Cheers DJ, this place is a little gem and if you can get the location it is a must visit. Glad you liked the images and report.

Thanks fellas,

Dugie


----------



## DirtyJigsaw (Oct 6, 2014)

No worries man! I do like the way you do your reports, keep doing what your doing!


----------



## Dugie (Oct 6, 2014)

DirtyJigsaw said:


> No worries man! I do like the way you do your reports, keep doing what your doing!




Thanks mate


----------



## cunningplan (Oct 6, 2014)

I never stop being amazed at your reports and photos, they just get better and better


----------



## Dugie (Oct 7, 2014)

cunningplan said:


> I never stop being amazed at your reports and photos, they just get better and better



Thanks mate I appreciate the comment and really glad you are liking the reports.

Dugie


----------



## egodge (Oct 7, 2014)

Very thorough report and lovely photo's there - the shots and their clarity is great - looks like a very impressive place!
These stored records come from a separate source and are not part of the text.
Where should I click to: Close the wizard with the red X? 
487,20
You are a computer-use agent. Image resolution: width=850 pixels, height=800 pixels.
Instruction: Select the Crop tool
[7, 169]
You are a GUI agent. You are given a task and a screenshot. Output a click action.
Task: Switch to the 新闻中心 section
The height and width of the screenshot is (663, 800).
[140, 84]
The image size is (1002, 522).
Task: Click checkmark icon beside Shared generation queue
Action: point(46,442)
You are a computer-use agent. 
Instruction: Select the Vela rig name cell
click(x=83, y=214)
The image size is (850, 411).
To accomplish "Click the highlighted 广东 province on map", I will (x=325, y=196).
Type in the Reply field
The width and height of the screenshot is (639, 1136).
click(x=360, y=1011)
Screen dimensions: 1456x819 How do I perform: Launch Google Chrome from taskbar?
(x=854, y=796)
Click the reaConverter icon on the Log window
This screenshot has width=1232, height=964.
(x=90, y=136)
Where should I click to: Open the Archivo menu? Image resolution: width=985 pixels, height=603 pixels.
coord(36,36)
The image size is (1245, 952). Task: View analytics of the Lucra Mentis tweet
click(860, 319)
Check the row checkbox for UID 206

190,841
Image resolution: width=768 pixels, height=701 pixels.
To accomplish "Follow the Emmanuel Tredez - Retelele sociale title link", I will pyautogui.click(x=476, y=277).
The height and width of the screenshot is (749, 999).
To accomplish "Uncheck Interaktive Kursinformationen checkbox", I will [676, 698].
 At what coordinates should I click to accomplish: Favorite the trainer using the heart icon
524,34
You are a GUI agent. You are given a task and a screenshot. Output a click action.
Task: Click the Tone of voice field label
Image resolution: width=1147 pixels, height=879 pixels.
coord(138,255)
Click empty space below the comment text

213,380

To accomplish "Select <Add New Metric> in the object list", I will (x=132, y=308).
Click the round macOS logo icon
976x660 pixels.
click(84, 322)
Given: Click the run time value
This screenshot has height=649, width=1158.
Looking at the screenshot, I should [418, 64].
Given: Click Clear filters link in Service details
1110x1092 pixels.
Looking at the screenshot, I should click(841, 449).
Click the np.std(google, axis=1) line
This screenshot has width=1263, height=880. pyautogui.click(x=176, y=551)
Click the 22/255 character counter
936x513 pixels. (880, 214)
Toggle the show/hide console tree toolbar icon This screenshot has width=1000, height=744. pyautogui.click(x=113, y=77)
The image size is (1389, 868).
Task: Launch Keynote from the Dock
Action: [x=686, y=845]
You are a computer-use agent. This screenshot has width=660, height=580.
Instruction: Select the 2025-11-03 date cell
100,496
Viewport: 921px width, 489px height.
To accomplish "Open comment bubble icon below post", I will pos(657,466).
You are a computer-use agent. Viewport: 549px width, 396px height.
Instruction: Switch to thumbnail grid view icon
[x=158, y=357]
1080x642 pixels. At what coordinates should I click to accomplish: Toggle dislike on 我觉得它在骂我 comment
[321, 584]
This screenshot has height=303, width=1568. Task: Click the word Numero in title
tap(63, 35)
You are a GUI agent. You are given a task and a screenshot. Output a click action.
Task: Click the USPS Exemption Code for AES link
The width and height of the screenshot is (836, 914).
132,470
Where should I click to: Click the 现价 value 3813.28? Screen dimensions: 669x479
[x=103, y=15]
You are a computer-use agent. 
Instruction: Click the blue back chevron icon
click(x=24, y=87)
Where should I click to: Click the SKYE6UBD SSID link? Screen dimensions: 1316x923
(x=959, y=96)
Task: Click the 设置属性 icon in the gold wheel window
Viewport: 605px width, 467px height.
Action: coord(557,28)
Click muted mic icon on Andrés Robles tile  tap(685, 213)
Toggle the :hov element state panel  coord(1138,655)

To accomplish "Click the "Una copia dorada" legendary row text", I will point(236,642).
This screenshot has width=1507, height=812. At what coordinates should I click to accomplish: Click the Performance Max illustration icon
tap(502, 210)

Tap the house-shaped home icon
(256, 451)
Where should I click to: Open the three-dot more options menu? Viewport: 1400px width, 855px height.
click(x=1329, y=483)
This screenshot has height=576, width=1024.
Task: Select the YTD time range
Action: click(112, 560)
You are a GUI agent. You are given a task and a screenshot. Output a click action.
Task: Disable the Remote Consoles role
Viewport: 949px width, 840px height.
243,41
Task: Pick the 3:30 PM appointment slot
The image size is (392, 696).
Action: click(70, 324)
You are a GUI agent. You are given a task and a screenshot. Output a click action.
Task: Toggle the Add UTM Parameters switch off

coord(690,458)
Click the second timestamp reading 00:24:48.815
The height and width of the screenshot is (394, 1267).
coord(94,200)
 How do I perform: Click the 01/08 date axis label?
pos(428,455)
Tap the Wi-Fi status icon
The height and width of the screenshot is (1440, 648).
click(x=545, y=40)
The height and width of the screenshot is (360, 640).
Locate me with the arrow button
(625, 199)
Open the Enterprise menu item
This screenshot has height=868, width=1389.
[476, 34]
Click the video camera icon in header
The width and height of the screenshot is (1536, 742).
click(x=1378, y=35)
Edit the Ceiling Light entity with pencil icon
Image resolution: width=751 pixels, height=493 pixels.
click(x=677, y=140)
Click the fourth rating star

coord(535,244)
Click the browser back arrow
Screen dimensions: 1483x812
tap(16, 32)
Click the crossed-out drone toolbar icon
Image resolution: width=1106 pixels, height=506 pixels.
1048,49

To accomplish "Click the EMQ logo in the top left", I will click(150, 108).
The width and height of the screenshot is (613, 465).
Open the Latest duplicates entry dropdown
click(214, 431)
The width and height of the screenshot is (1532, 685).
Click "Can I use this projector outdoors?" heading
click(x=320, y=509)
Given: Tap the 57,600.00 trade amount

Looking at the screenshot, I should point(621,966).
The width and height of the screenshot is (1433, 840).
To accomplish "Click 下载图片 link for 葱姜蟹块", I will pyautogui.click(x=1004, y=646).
Thanks very much for sharing


----------



## Dugie (Oct 7, 2014)

egodge said:


> Very thorough report and lovely photo's there - the shots and their clarity is great - looks like a very impressive place! Thanks very much for sharing



You are welcome mate, glad you enjoyed the report.

Dugie


----------



## nutnut (Oct 7, 2014)

Superb location and even better photographs!!


----------



## Dugie (Oct 8, 2014)

nutnut said:


> Superb location and even better photographs!!



Thanks mate I appreciate it.

Dugie


----------